Delivery speed = ping.
Network protocols = different types of mail services (UDP = no return receipt; HTTPS = certified mail)
Compression = mailing a DVD full of pictures instead of a huge box of photos
Traffic accidents = packet loss
Blah blah…
A simple metaphor really dosn’t work too well. The above describes some of the issues. First up it is instructive to look at those parts of the question that the student doesn’t understand. You may be surprised at what things really need clarification, and those that don’t.
My parents often talk about “what Google says” as if the entire Internet is inside Google. They complain that Google gets information wrong sometimes - when they have simply gone to some idiot’s blog.
You can describe individual parts of the workings of the internet by metaphor, but I would not try to find an all encompassing one.
URL’s as phone book entries isn’t too bad. You can even describe some URL’s as being like some phone numbers that can go to different cities depending upon where the call is made from.
Describing Google and other search engines is harder.

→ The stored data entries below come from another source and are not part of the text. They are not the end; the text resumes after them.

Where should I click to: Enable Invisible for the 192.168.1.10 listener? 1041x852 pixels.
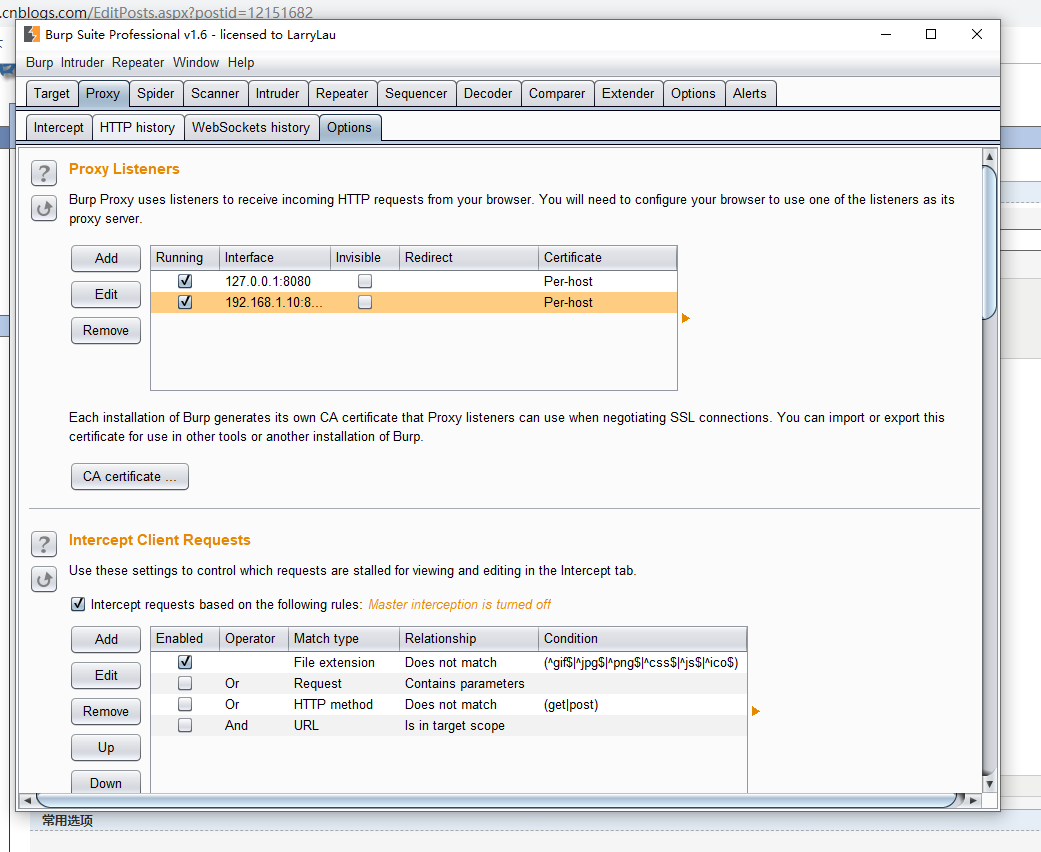[365, 302]
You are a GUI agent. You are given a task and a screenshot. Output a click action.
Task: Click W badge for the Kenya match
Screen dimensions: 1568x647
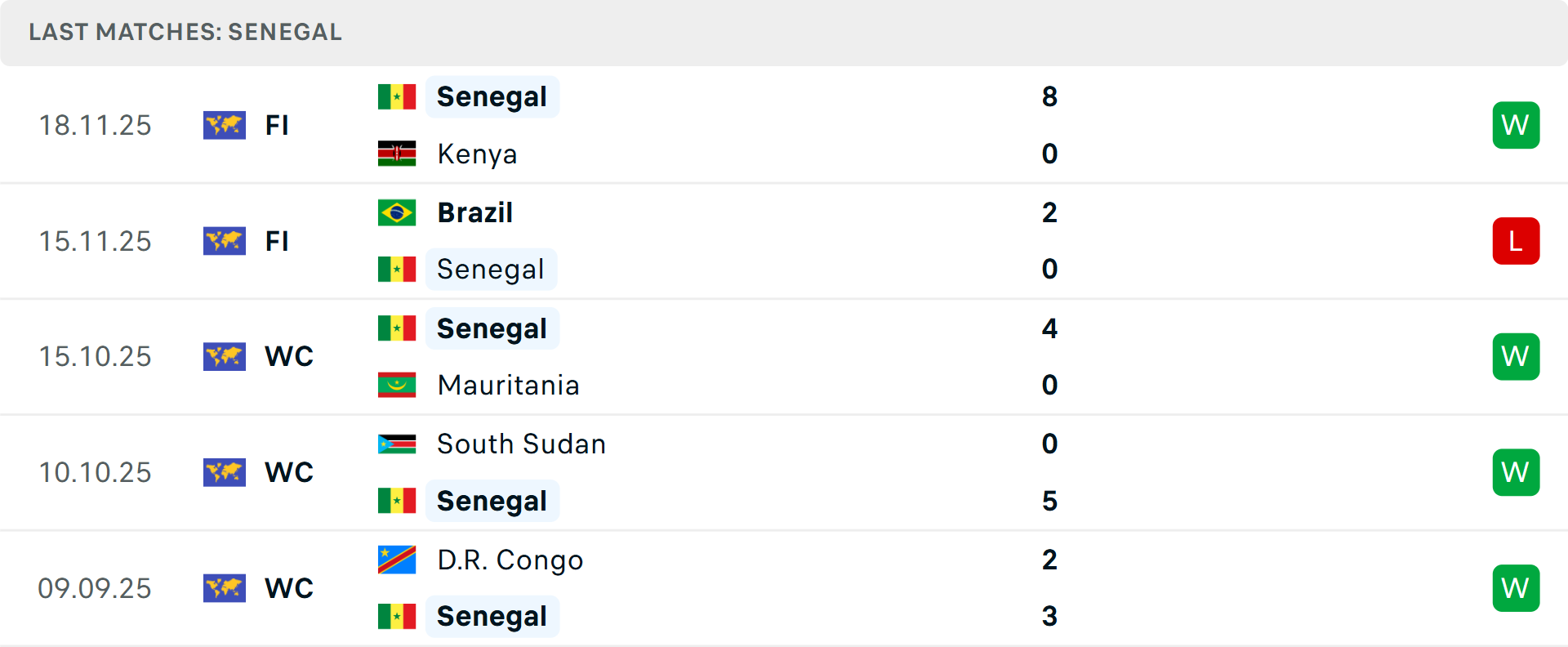(x=1516, y=125)
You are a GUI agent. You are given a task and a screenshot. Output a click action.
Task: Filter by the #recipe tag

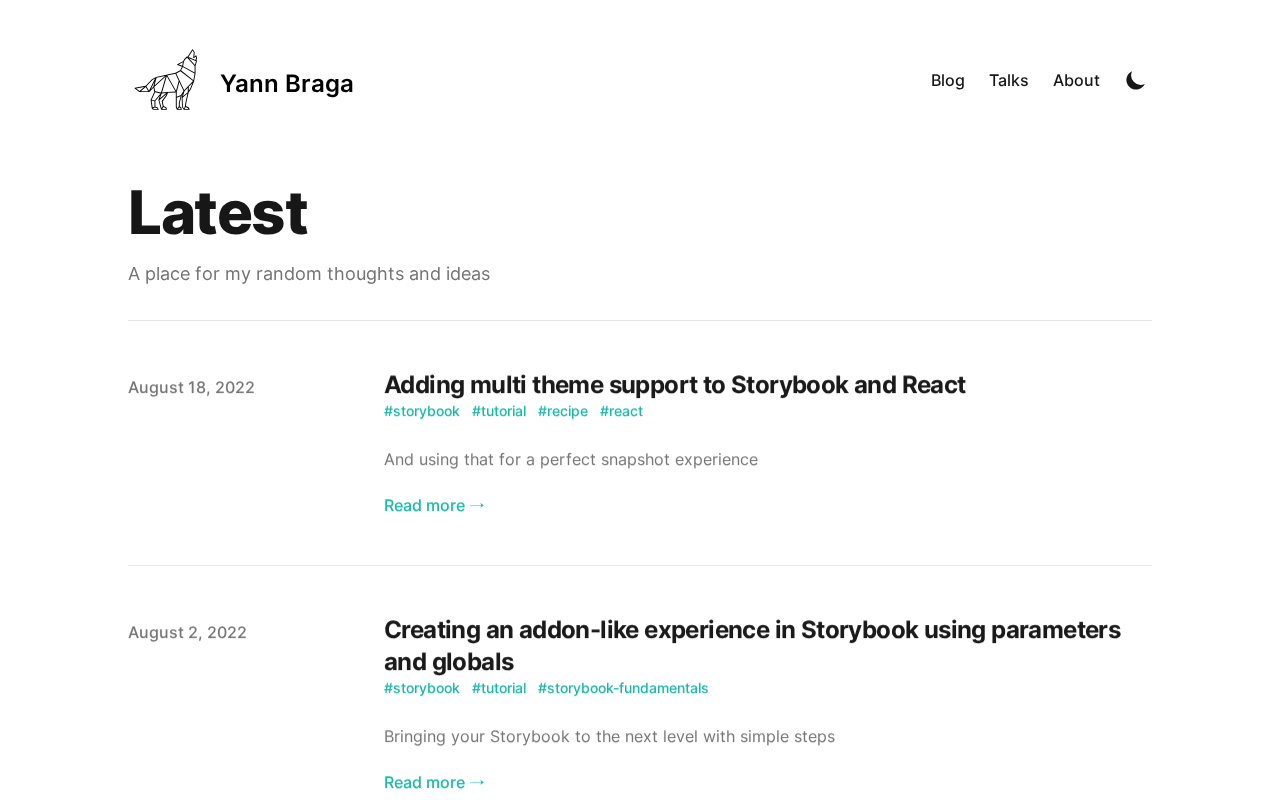[x=563, y=411]
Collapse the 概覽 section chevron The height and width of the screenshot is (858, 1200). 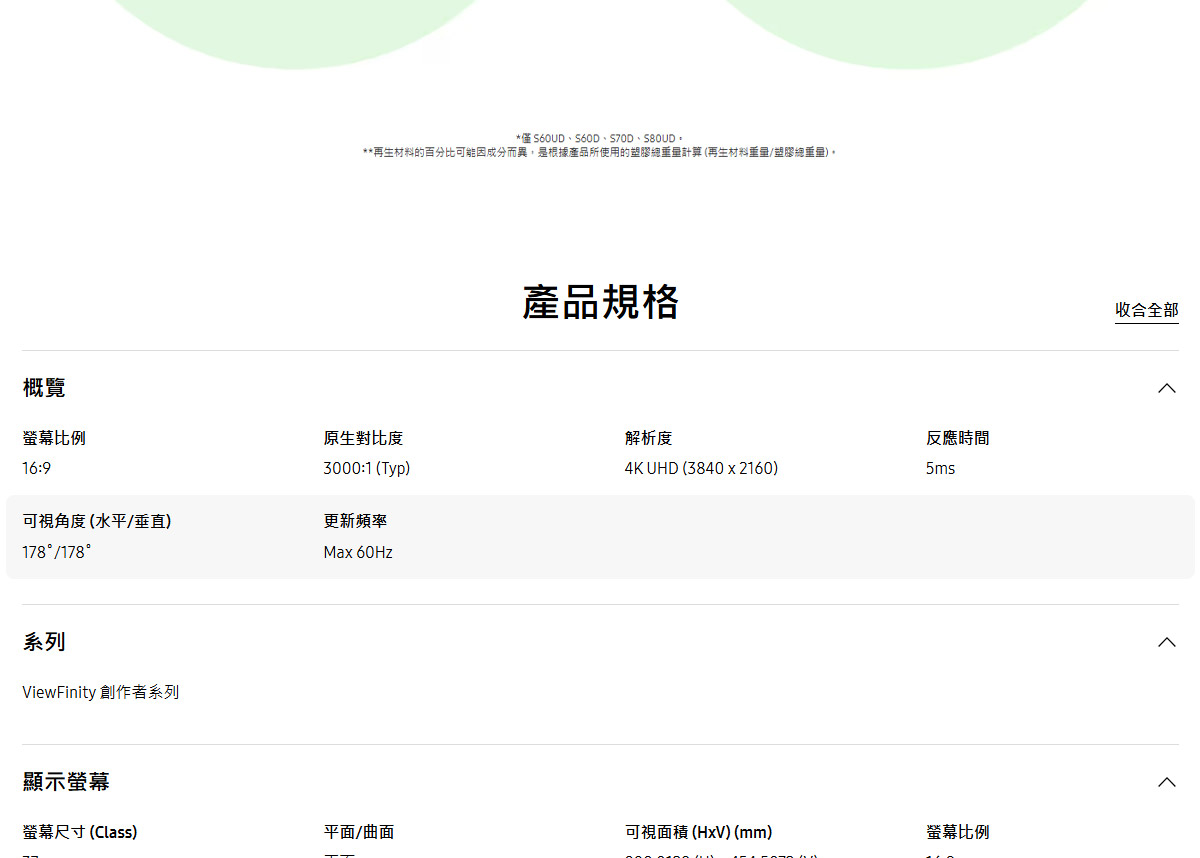[1166, 388]
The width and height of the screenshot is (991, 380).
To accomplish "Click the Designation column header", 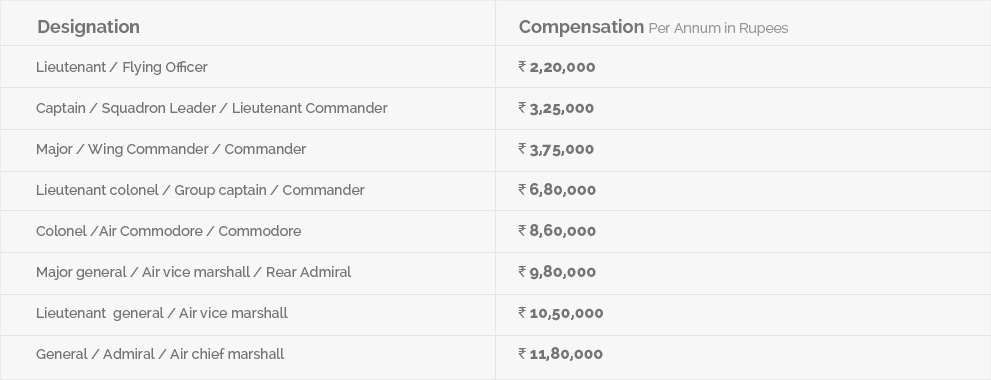I will (88, 27).
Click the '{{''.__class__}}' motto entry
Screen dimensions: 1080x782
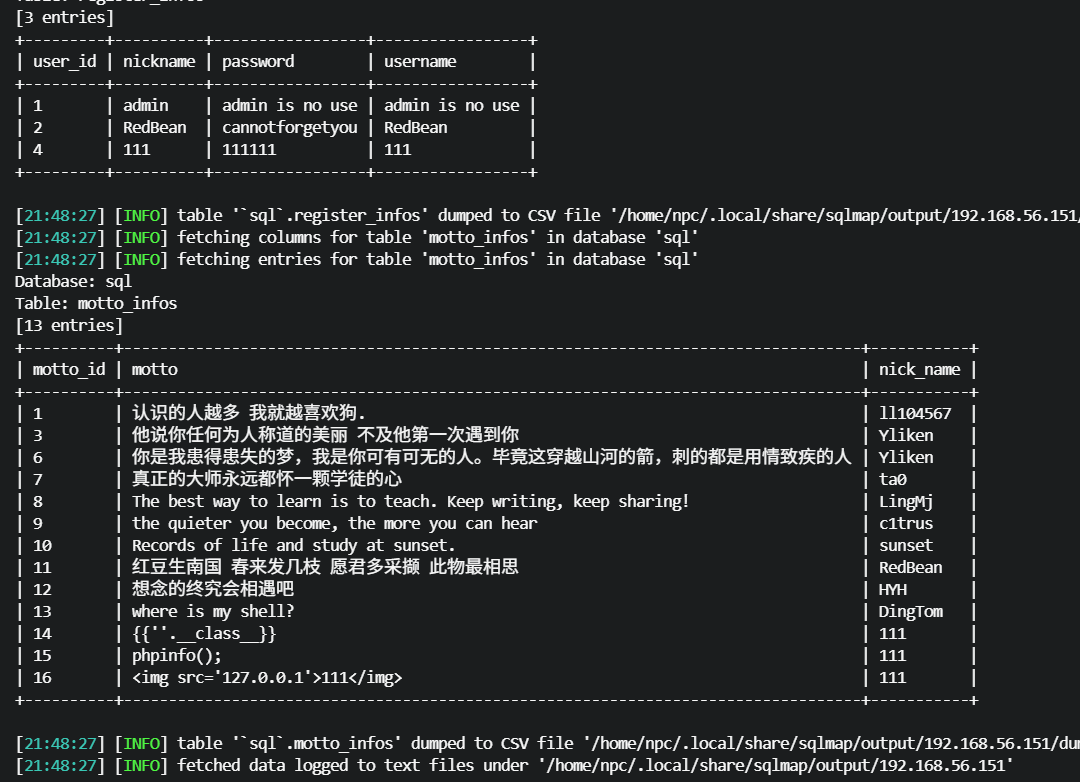click(204, 634)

Getting people to understand that the search engine doesn’t try to answer a question, but just looks for stuff on the page that matches what you type into the search box is important. Just getting that single idea across to anyone pushed their Google-fu up a notch instantly. You can describe Google as a concordance - but most people won’t know what one of those is, so the metaphor isn’t all that useful. Perhaps you could describe Google more like an autistic savant - like Dustin Hoffman’s character Raymond in Rain Man. Lots of information, perfect recall - so long as you know what to ask - and no understanding of what it means. Give him a random number and he could might tell you whose phone number its is, what its prime factors are, and that it is the date of some historical event. Your problem to work out which of these is what you wanted, if any.
Except Wolfram Alpha isn’t a browser; it’s a web app, something you can’t really explain if you insist that web browsers are cars.
I think part of it is that people get all wound up and confused by the different layers of networking involved.
You don’t have to get into the ins and outs of TCP/IP, fiber, 802.11, VDSL, cable modems or any of that stuff to describe how the internet works at a high level. Most people are satisfied with an answer of that level- they don’t really care that 802.11 is radio ethernet, and that your router routes information from one network to another, or that it’s probably set up to do NAT, or that it probably has a built in firewall.
At it’s highest level, the internet is a network of computers. Your browser is sort of like your window onto that network. Search engines are a smaller set of those computers that put very simply, answer questions worded a certain way about where to find certain information on other computers.
You could even use that same library analogy, except as an Oxford Bodleian style library where the librarians retrieve stuff from the stacks. In that analogy, the library is the internet, the desk where you make requests is the browser (in a sense), and the library staff are the search engines. The networks would be represented by walking paths, pneumatic tubes, actual internet connections, or any other way that the desk and librarians would actually physically get you the information you requested.
This implies that the only way to explain something to someone who has no idea how it works is through metaphor. I disagree. Some things don’t analogize well, and are better explained from first principles.
I didn’t mention metaphors at all, and your own explanation used an analogy, and in addition it wouldn’t explain anything to anyone who didn’t already have an understanding of electronic communication. In addition I didn’t imply analogies were the only way to explain something, but I’ll state that it is the best way to begin explaining something to someone who has no knowledge of the subject. In addition, the first first principles that you learn must be explained by analogy, that is nature of language and learning.